Carrell and Menzel ([7]) surveyed 256 undergraduate students at a liberal arts university to seek the correlation between teachers" immediacy behaviors and learners' WTC. Although they observed a significant relationship between the teachers' verbal immediacy behavior and the students" WTC in class, no positive relationship was found between the instructors' nonverbal immediacy and students' predisposition to speak in class.
On the other hand, many researchers like Hsu ([22]), Saechou ([48]), and Harran ([19]) confirmed the notion that nonverbal immediacy behaviors increased liking in teacher–student relationships in the classroom. Therefore, in a situation where liking is essential for boosting communication, the use of nonverbal immediacy may work well for the participants (Hsu, [22]). Velez and Cano ([50]) also noted that the teachers' immediacy was related to both verbal and nonverbal constructs; it increased the students' good feeling toward the instructors and subject matter, and also decreased the students' apprehension.

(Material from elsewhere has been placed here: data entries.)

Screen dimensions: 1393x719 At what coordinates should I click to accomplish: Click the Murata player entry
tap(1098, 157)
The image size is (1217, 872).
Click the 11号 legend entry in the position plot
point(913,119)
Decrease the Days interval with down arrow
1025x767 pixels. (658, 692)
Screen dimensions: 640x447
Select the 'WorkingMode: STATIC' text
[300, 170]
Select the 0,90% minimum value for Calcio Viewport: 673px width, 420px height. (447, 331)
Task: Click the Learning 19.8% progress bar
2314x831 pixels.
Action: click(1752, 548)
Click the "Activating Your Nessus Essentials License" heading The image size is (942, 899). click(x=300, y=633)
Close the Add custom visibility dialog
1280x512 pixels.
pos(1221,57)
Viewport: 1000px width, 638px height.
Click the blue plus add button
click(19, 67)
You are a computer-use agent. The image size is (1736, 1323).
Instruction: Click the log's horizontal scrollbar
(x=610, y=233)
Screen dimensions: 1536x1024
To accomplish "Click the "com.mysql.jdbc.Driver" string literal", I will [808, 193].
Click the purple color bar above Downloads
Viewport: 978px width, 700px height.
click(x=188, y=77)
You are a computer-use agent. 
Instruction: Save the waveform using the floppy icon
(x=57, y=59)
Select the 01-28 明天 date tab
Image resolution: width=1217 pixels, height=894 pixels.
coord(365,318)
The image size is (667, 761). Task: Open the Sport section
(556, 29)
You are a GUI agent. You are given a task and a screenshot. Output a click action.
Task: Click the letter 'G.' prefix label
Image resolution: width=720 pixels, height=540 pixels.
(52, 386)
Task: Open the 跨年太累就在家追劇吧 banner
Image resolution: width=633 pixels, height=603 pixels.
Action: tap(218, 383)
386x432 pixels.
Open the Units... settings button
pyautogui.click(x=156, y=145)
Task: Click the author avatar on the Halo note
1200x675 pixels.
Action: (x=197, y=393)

In as much as the purposes of the study are to examine the relationship between Iranian EFL learners' willingness to communicate (WTC) and their immediacy attributes, this study addresses the following question:
RQ: Is there a significant relationship between EFL learners' willingness to communicate (WTC) and their teacher immediacy attributes?
3. Methodology
3.1. Participants
A total number of 256 EFL learners participated in this study from three private language institutes of Mashhad, Khorasan-e-Razavi, Iran. They were selected based on random sampling. Their ages ranged between 15 and 40 (mean = 24.35, SD = 4.24). From among the 256 EFL learners, 150 (58.59%) were male and 106 (41.40%) were female EFL learners. All of them were advanced learners of English. So, their level of proficiency was controlled. They normally use English as the foreign language about 30 hours a week. To help the participants prevent wrong judgment about the immediacy behavior of their teachers, only those students who had been taught by the same instructor for at least two consecutive terms were selected.
3.2. Instruments
The instrumentation in the present study consisted of two questionnaires: 1) Willingness to Speak Questionnaire, and 2) Immediacy Questionnaire.
3.2.1. Willingness to speak questionnaire (WTS)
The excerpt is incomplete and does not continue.